Sa1679 - Nudt15 Variant can Predict the Development of Azathioprine Induced Leucopenia and Allow Optimal Dosing in Indian Patients with Inflammatory Bowel Disease (IBD)

Abstract

Background Azathioprine (AZA) is a widely used cost-effective option for maintenance of steroid-free remission of IBD. Leucopenia is a common complication. Recent GWAS studies have identified a strong association between NUDT 15 C415T variant and thiopurine-induced leucopenia in Asia. We assessed the prevalence of NUDT variant and its association with leucopenia and dosing of AZA in an Indian IBD cohort. Methods Prospectively collected data from our IBD Clinic Registry was analysed. 729 consecutive patients treated with AZA were included. The incidence of side effects, initial and maximum dose tolerated and discontinuation time was noted.
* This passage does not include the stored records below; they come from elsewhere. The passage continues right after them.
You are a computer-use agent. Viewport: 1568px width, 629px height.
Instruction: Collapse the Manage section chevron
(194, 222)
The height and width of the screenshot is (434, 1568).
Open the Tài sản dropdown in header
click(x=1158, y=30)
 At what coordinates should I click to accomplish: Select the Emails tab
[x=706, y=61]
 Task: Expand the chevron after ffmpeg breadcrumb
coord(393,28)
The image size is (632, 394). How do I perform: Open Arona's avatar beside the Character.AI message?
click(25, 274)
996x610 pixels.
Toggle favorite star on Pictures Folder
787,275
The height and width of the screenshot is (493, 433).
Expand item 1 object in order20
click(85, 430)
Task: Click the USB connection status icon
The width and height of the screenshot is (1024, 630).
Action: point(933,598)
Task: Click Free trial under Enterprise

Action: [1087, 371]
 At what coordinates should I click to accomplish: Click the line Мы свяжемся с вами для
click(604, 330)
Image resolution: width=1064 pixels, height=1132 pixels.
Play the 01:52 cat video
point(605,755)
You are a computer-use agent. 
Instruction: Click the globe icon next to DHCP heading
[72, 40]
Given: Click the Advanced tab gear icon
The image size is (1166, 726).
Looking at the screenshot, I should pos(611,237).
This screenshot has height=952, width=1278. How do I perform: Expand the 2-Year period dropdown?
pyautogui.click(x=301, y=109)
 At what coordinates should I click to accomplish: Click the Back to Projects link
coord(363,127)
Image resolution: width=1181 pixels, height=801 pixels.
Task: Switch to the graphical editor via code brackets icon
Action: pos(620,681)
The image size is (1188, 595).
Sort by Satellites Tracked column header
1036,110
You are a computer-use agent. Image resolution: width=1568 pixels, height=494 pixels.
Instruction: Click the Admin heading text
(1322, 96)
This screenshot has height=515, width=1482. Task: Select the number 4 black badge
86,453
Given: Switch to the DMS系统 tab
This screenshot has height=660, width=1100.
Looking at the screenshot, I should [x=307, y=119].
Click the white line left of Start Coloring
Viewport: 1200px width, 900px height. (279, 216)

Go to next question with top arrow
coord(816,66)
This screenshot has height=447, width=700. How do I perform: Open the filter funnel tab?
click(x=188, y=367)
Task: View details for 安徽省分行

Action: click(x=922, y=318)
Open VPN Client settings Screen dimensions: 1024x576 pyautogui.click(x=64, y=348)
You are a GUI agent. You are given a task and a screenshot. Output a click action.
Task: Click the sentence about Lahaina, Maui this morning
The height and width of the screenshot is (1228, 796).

Blood sample (at-80C) of these patients were retrieved from the biorepository. Age and sex matched group of healthy volunteers served as the control group. DNA was isolated (Qiagen) (n=729 AZA;179 controls). Genotyping of NUDT15C415T(rs116855232;p.R139C) carried out employing Taq-man probes on Real-time PCR(Step one-Life tech). The association of presence of risk variant of NUDT15 with the development of leucopenia, other side effects and maximum tolerated dosage was evaluated. Results 711/729 patients were included in the analysis (18 inadequate DNA). (IDDF2018-ABS-0269 Table1) There was no significant differences in the frequency of C/C, C/T and T/T genotypes of NUDT15p.R139C between AZA group (82.28%, 15.75%–1.97%) and control group (88.27%,11.73%–0%). 79/711 patients developed leucopenia (26/585 C/C; 42/112C/T; 11/14 T/T). Development of leucopenia was significantly higher in C/T and T/T compared to C/C (OR 15.609; CI 9.198–26.490) (table 1). The sensitivity (67.08%) and specificity (88.45%) for predicting AZA-induced leucopenia. C/T group discontinued treatment significantly earlier than C/C genotype. There was no incidence of hepatitis/pancreatitis in C/T and T/T groups and no significant difference in the mean dose tolerated wild (C/C) vs risk variant (C/T,T/T) carriers(1.33 mg/kg vs 1.196 mg/kg;p=0.014). Conclusions NUDT15 risk genotype frequency is around 15% in Indian population and can predict the development of leucopenia. The results suggest thiopurines should be avoided in homozygous T/T and low dose for C/T heterozygous genotypes. This has important implications for clinical practice and is a step towards personalised management of IBD.